→ EXERCISE GOAL: Copy the lines starting at the one containing "Click the blue R logo icon" and ending after the one containing "(x=442, y=163)", with "input field" changed to "text box" and everything else left the same.
-.-.-
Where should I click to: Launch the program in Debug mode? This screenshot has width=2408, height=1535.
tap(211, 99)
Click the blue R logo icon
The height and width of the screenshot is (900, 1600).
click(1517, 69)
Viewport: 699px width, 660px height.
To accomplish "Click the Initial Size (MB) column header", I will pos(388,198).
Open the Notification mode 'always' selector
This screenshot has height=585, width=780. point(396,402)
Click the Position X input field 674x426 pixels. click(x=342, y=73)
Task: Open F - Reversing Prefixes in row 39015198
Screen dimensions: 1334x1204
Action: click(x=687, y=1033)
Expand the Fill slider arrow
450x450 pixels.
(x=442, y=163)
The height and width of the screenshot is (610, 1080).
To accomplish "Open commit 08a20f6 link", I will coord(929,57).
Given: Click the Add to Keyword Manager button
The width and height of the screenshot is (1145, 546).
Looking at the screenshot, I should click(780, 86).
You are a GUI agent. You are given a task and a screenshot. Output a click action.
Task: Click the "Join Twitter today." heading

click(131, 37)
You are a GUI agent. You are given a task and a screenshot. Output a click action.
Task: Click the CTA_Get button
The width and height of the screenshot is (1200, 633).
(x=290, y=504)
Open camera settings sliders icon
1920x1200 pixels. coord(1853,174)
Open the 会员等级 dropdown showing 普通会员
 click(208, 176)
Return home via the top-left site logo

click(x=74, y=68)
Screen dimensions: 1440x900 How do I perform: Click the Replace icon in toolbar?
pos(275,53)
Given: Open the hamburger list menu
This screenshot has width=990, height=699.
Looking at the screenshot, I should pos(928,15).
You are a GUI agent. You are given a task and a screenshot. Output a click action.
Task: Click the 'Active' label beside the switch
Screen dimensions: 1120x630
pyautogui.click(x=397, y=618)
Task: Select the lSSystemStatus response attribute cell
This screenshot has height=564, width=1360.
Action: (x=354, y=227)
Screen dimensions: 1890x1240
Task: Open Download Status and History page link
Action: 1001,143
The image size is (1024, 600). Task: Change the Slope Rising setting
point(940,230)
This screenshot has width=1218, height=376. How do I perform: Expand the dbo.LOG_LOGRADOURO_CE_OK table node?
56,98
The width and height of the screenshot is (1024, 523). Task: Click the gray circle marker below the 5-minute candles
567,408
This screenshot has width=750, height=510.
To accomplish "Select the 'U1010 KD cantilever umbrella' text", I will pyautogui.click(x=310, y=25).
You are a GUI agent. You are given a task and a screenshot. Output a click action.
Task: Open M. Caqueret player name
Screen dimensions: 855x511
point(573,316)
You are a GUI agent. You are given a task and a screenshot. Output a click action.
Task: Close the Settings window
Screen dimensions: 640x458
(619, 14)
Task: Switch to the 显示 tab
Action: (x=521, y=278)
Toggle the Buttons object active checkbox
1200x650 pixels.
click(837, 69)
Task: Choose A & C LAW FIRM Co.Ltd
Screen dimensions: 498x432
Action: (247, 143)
-.-.-
→ CORRECT OUTPUT:
Click the blue R logo icon
The height and width of the screenshot is (900, 1600).
click(1517, 69)
Viewport: 699px width, 660px height.
To accomplish "Click the Initial Size (MB) column header", I will pos(388,198).
Open the Notification mode 'always' selector
This screenshot has height=585, width=780. point(396,402)
Click the Position X text box 674x426 pixels. click(x=342, y=73)
Task: Open F - Reversing Prefixes in row 39015198
Screen dimensions: 1334x1204
Action: click(x=687, y=1033)
Expand the Fill slider arrow
450x450 pixels.
(x=442, y=163)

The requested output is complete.